Phosphoprotein P-II from cyanobacteria - Analysis of functional conservation with the P-II signal-transduction protein from Escherichia coli

The signal transduction protein P-II from Escherichia coli is modified by uridylylation, whereas its counterpart from the cyanobacterium Synechococcus PCC 7942 is phosphorylated at a seryl residue. To elucidate functional conservations between these proteins, we compared the Synechococcus P-II protein with the known properties of the E. coli P-II protein. Similar to the E. coli protein, Synechococcus P-II binds the metabolites 2-oxoglutarate and ATP in a mutually dependent manner.
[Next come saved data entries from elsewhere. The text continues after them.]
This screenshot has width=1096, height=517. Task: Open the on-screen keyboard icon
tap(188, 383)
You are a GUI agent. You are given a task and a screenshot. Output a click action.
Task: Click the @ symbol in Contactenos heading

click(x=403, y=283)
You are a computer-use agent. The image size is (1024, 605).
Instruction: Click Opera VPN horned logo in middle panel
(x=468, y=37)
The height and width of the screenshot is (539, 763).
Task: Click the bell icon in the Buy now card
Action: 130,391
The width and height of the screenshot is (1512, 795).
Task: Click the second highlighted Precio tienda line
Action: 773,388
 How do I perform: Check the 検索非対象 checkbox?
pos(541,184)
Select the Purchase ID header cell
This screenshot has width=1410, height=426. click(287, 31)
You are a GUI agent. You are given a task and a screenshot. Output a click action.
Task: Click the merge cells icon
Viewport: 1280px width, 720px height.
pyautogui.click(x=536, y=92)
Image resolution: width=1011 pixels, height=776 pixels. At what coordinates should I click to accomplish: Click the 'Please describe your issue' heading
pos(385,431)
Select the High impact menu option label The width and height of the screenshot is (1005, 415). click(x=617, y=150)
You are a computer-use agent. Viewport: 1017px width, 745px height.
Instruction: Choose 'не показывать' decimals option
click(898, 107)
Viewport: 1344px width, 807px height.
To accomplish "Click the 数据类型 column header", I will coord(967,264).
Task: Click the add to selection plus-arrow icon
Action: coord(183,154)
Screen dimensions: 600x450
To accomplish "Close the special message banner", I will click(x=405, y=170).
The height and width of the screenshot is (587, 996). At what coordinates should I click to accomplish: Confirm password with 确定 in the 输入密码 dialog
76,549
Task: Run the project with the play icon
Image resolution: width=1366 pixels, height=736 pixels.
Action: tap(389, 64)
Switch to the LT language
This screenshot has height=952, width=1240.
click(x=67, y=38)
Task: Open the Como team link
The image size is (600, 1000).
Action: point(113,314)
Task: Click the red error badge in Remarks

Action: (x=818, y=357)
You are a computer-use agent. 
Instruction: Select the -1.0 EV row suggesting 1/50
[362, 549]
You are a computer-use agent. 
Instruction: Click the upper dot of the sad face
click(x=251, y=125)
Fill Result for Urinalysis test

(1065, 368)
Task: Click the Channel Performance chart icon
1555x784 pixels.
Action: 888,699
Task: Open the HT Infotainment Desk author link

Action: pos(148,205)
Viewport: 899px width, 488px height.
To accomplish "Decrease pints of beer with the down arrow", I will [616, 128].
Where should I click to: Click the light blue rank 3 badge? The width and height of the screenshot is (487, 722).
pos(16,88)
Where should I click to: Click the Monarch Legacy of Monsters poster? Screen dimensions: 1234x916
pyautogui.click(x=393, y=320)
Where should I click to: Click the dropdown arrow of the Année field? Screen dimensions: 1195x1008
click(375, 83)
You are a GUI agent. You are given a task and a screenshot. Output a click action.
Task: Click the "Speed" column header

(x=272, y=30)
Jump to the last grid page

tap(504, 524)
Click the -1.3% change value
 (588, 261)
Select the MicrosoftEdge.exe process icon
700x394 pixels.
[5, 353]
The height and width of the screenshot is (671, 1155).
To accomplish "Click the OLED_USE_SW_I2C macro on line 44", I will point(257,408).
The synergism of ligand binding was analyzed in detail. The ATP-binding site of Synechococcus P-II could be labelled with 5'-p-fluorosulfonylbenzoyladenosine. By heterologous expression of the cyanobacterial glnB gene in E. coli we showed that Synechococcus P-II can be modified by the E. coli P-II uridylyltransferase. The presence of Synechococcus P-II prevents signal transduction of E. coli P-II to NtrB, presumably by non-functional competition. We therefore propose that the-primary function of Synechococcus P-II is to sense 2-oxoglutarate, the carbon skeleton required for nitrogen assimilation.